BOJ retains former Jamaican IMF official - Marston to advise on updating investment framework for non-bank financial sector
Finance Minister Dr Nigel Clarke has announced that the Bank of Jamaica (BOJ) has retained the services of David Marston, who is a former senior adviser, deputy director and chief risk officer of the International Monetary Fund (IMF).
Marston, a Jamaican, is currently a member of the Eminent Persons Group of the G-20 and is highly respected for his work advising central banks and governments around the world.
Clarke, speaking at the Caribbean Association of Insurance and Financial Advisors (CARIAIFA) in Montego Bay, St James last night, said the Financial Stability Report produced by the BOJ stated that the non-bank financial sector, consisting of pension funds, insurance companies, security dealers and collective investment schemes had assets of $1.7 trillion in 2017 and, in assets, is larger than the banking sector.
"We want to ensure that while macro-prudential stability is maintained, deepened and entrenched, the regulatory framework for the non-bank financial sector provides a foundation that allows for the deepening of financial inclusion and the acceleration of economic expansion,” said Clarke.
In commenting on the retention of Marston’s services, Clarke said: “The reduction in government borrowing - public debt now projected to fall below 100 per cent of GDP by end March 2019 - creates real opportunities to accelerate our efforts to convert and re-direct savings into investment, job creation and economic empowerment for all Jamaicans."
He added: "In the near term this will involve a focus on a revised investment framework for the non-bank financial sector.
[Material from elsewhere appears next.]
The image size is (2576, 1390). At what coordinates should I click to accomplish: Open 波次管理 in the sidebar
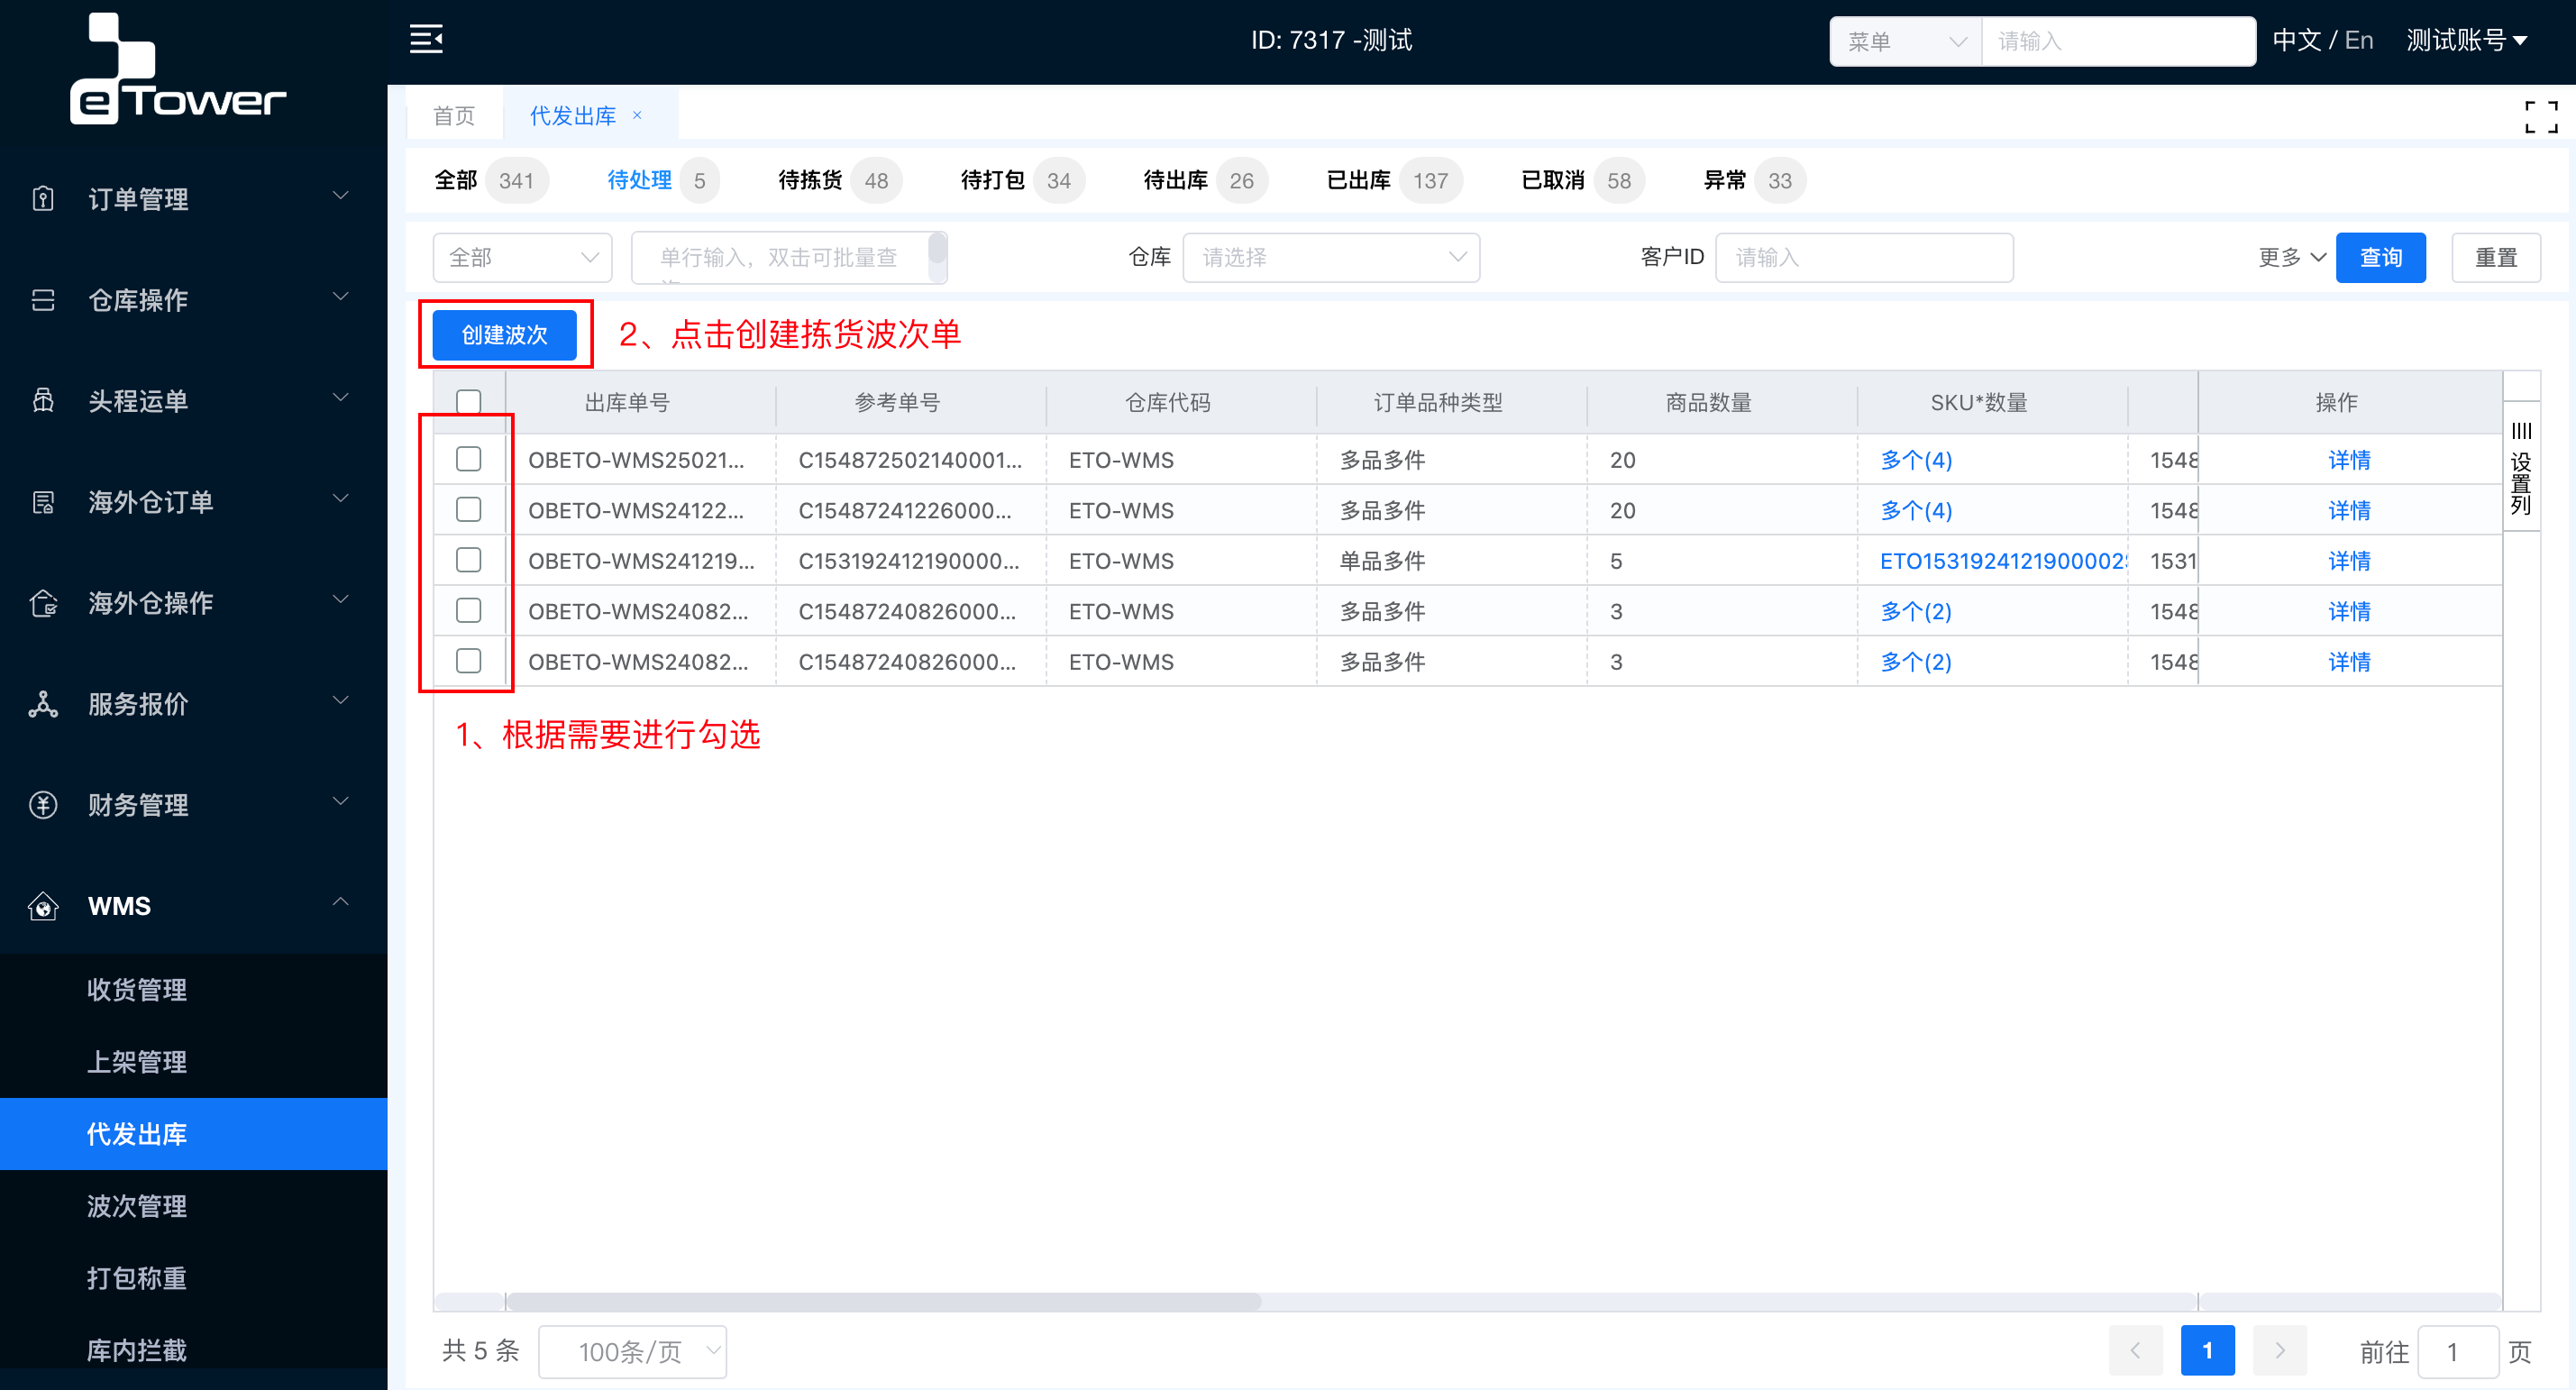(x=137, y=1205)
In parallel, we will focus on creating opportunities for improved access to credit and financial services to support business and entrepreneurial activity across the board, as envisaged in the National Financial Inclusion Strategy.”
Clarke stated that Marston will support Governor Brian Wynter in leading these initiatives. The minister said “the intention is for a consultative process that will lead to actionable policy, legislative and reform initiatives to accelerate and deepen the role of finance and institutional capital in supporting inclusive growth while maintaining financial sector stability, which, of course, is paramount".